Przeczyszczenie sworznia papierem ściernym o granulacji 600 niewiele go pomniejszyło tylko wygładziło powierzchnię już lekko chropowatą, rozwiercenie tulei miało na celu minimalne!! powiększenie otworu by przy wzroście temperatury i zmian średnicy sworznia było więcej luzu, smar grafitowany użyłem również a jakże - nie wiem czy kropelkowanie olejem załatwiło by sprawę na stałe.
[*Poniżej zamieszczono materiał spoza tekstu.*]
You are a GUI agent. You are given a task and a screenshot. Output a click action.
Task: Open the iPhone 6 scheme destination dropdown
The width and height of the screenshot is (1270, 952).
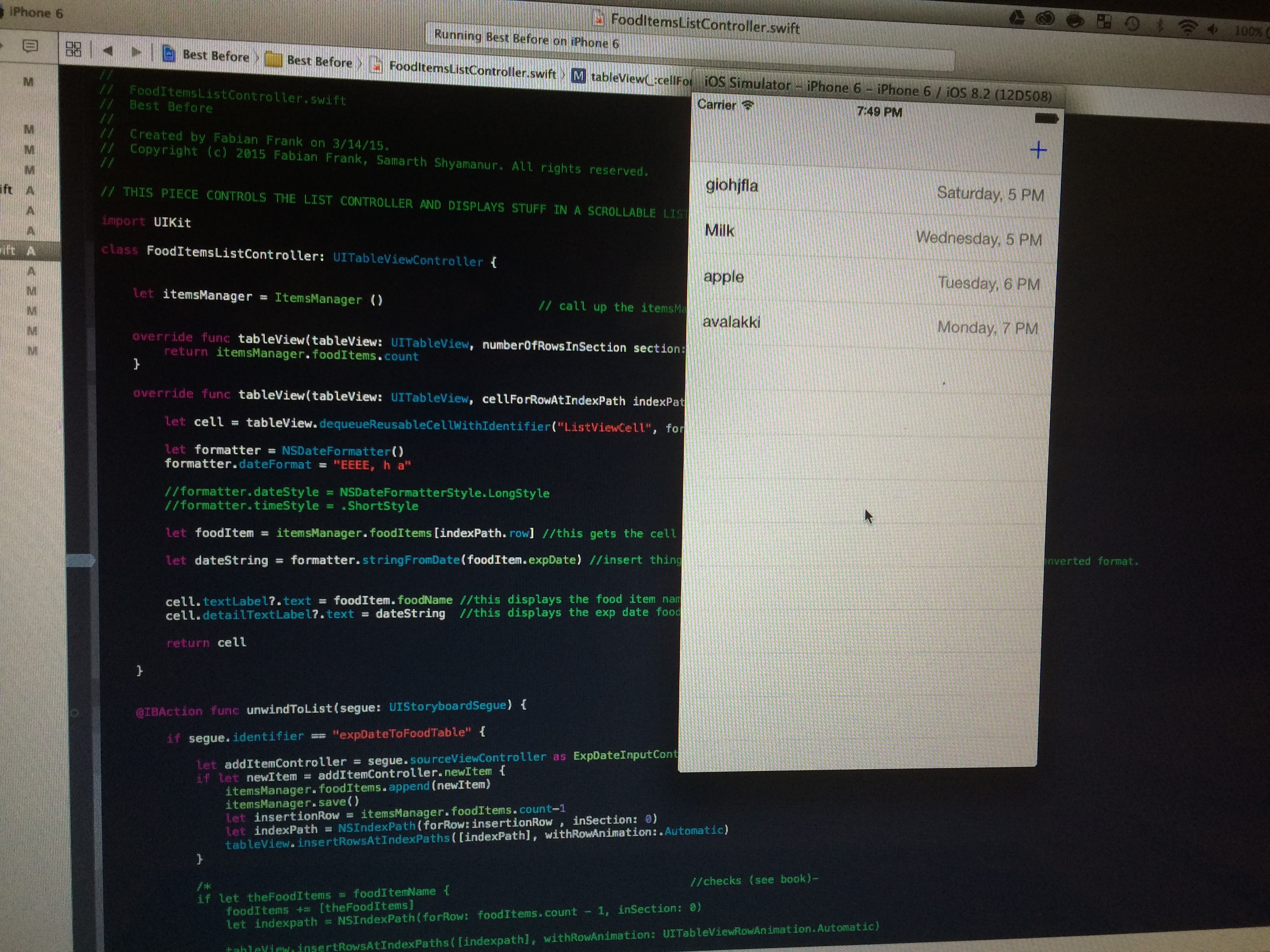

Mój zabieg sprawdza się już od ponad 40 tys km a tegoroczne upały nie zakłóciły pracy hamulca.Fiacik pisze:Przeczytałem co piszecie na temat tego sworznia i jest w tym pewna niekonsekwencja zwłaszcza w jednym z opisów marco53 ,bo jeżeli poczyścił sworzeń papierem ściernym to jego średnica nie wzrosła jak napisał w opisie a zmalała ,dodatkowo "przejechanie" przez otwór rozwiertakiem tylko powiększyło luz .Nie wypowiadam się czy jest to właściwe załatwienie sprawy blokady hamulca tylnego ,ale wydaje mi się,że wystarczyło by 2-3 krople rzadkiego oleju ze strzykawki i temat byłby załatwiony .
Muszę ten temat dobrze pooglądać w mojej Lince .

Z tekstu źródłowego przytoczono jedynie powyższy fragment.